--- Problem to solve ---
Print out each record, keeping it identical to the original.

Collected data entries
=======

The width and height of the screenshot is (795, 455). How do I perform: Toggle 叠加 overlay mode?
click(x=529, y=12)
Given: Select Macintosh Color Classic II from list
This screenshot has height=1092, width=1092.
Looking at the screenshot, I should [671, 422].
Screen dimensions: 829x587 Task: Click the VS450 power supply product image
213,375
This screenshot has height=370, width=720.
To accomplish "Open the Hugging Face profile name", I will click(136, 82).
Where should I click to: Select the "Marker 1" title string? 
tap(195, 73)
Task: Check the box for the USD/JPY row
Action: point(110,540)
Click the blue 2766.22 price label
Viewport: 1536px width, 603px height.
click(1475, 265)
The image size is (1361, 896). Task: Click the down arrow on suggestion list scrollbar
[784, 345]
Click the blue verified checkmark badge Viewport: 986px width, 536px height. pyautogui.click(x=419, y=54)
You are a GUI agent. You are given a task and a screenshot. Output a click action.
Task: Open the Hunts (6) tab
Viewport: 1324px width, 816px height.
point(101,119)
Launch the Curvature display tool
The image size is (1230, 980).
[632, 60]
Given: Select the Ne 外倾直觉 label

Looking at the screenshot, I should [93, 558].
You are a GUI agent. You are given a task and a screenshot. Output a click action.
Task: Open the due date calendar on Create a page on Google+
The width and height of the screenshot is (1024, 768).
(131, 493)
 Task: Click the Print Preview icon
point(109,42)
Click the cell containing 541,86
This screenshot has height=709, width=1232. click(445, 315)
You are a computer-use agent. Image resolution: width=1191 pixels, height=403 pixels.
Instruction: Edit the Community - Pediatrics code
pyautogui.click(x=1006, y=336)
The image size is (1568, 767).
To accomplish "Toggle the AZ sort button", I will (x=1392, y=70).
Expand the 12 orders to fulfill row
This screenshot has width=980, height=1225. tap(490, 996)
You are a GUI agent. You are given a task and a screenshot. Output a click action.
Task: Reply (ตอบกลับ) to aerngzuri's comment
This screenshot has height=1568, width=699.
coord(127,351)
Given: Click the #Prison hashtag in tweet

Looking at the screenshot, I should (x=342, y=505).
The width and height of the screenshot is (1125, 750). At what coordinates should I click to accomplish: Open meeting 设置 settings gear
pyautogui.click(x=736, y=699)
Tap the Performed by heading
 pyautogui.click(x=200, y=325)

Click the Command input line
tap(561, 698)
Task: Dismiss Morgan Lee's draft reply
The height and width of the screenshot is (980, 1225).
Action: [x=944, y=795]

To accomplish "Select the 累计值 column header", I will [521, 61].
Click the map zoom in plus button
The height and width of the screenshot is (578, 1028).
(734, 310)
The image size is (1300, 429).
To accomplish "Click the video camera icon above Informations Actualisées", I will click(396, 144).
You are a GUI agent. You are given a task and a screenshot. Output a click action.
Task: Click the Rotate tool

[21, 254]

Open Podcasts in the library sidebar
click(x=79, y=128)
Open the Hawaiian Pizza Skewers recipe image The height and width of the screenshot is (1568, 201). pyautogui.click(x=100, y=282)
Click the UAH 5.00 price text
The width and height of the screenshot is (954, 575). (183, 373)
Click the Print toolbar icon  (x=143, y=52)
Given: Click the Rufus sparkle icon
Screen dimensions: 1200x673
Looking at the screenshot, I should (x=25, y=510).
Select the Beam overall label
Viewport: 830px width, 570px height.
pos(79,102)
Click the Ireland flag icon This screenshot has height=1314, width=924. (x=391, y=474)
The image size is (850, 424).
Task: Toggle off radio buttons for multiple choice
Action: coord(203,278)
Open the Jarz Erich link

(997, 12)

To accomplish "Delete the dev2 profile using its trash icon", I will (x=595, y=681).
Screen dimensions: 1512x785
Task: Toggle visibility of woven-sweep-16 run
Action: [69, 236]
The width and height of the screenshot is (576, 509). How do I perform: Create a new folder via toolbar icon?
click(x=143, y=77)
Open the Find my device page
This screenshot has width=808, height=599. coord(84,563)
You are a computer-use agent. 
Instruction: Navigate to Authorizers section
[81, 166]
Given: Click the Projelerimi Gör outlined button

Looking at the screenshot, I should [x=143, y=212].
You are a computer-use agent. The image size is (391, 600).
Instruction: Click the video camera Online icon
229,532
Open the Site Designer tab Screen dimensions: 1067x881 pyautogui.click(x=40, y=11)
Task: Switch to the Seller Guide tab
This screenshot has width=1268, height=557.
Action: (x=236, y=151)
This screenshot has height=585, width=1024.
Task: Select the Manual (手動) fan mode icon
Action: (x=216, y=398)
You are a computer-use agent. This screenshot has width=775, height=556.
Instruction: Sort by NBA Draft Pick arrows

=======

--- Problem solution ---
The width and height of the screenshot is (795, 455). How do I perform: Toggle 叠加 overlay mode?
click(x=529, y=12)
Given: Select Macintosh Color Classic II from list
This screenshot has height=1092, width=1092.
Looking at the screenshot, I should [671, 422].
Screen dimensions: 829x587 Task: Click the VS450 power supply product image
213,375
This screenshot has height=370, width=720.
To accomplish "Open the Hugging Face profile name", I will click(136, 82).
Where should I click to: Select the "Marker 1" title string? 
tap(195, 73)
Task: Check the box for the USD/JPY row
Action: point(110,540)
Click the blue 2766.22 price label
Viewport: 1536px width, 603px height.
click(1475, 265)
The image size is (1361, 896). Task: Click the down arrow on suggestion list scrollbar
[784, 345]
Click the blue verified checkmark badge Viewport: 986px width, 536px height. pyautogui.click(x=419, y=54)
You are a GUI agent. You are given a task and a screenshot. Output a click action.
Task: Open the Hunts (6) tab
Viewport: 1324px width, 816px height.
point(101,119)
Launch the Curvature display tool
The image size is (1230, 980).
[632, 60]
Given: Select the Ne 外倾直觉 label

Looking at the screenshot, I should [93, 558].
You are a GUI agent. You are given a task and a screenshot. Output a click action.
Task: Open the due date calendar on Create a page on Google+
The width and height of the screenshot is (1024, 768).
(131, 493)
 Task: Click the Print Preview icon
point(109,42)
Click the cell containing 541,86
This screenshot has height=709, width=1232. click(445, 315)
You are a computer-use agent. Image resolution: width=1191 pixels, height=403 pixels.
Instruction: Edit the Community - Pediatrics code
pyautogui.click(x=1006, y=336)
The image size is (1568, 767).
To accomplish "Toggle the AZ sort button", I will (x=1392, y=70).
Expand the 12 orders to fulfill row
This screenshot has width=980, height=1225. tap(490, 996)
You are a GUI agent. You are given a task and a screenshot. Output a click action.
Task: Reply (ตอบกลับ) to aerngzuri's comment
This screenshot has height=1568, width=699.
coord(127,351)
Given: Click the #Prison hashtag in tweet

Looking at the screenshot, I should (x=342, y=505).
The width and height of the screenshot is (1125, 750). At what coordinates should I click to accomplish: Open meeting 设置 settings gear
pyautogui.click(x=736, y=699)
Tap the Performed by heading
 pyautogui.click(x=200, y=325)

Click the Command input line
tap(561, 698)
Task: Dismiss Morgan Lee's draft reply
The height and width of the screenshot is (980, 1225).
Action: [x=944, y=795]

To accomplish "Select the 累计值 column header", I will [521, 61].
Click the map zoom in plus button
The height and width of the screenshot is (578, 1028).
(734, 310)
The image size is (1300, 429).
To accomplish "Click the video camera icon above Informations Actualisées", I will click(396, 144).
You are a GUI agent. You are given a task and a screenshot. Output a click action.
Task: Click the Rotate tool

[21, 254]

Open Podcasts in the library sidebar
click(x=79, y=128)
Open the Hawaiian Pizza Skewers recipe image The height and width of the screenshot is (1568, 201). pyautogui.click(x=100, y=282)
Click the UAH 5.00 price text
The width and height of the screenshot is (954, 575). (183, 373)
Click the Print toolbar icon  (x=143, y=52)
Given: Click the Rufus sparkle icon
Screen dimensions: 1200x673
Looking at the screenshot, I should (x=25, y=510).
Select the Beam overall label
Viewport: 830px width, 570px height.
pos(79,102)
Click the Ireland flag icon This screenshot has height=1314, width=924. (x=391, y=474)
The image size is (850, 424).
Task: Toggle off radio buttons for multiple choice
Action: coord(203,278)
Open the Jarz Erich link

(997, 12)

To accomplish "Delete the dev2 profile using its trash icon", I will (x=595, y=681).
Screen dimensions: 1512x785
Task: Toggle visibility of woven-sweep-16 run
Action: [69, 236]
The width and height of the screenshot is (576, 509). How do I perform: Create a new folder via toolbar icon?
click(x=143, y=77)
Open the Find my device page
This screenshot has width=808, height=599. coord(84,563)
You are a computer-use agent. 
Instruction: Navigate to Authorizers section
[81, 166]
Given: Click the Projelerimi Gör outlined button

Looking at the screenshot, I should [x=143, y=212].
You are a computer-use agent. The image size is (391, 600).
Instruction: Click the video camera Online icon
229,532
Open the Site Designer tab Screen dimensions: 1067x881 pyautogui.click(x=40, y=11)
Task: Switch to the Seller Guide tab
This screenshot has width=1268, height=557.
Action: (x=236, y=151)
This screenshot has height=585, width=1024.
Task: Select the Manual (手動) fan mode icon
Action: (x=216, y=398)
You are a computer-use agent. This screenshot has width=775, height=556.
Instruction: Sort by NBA Draft Pick arrows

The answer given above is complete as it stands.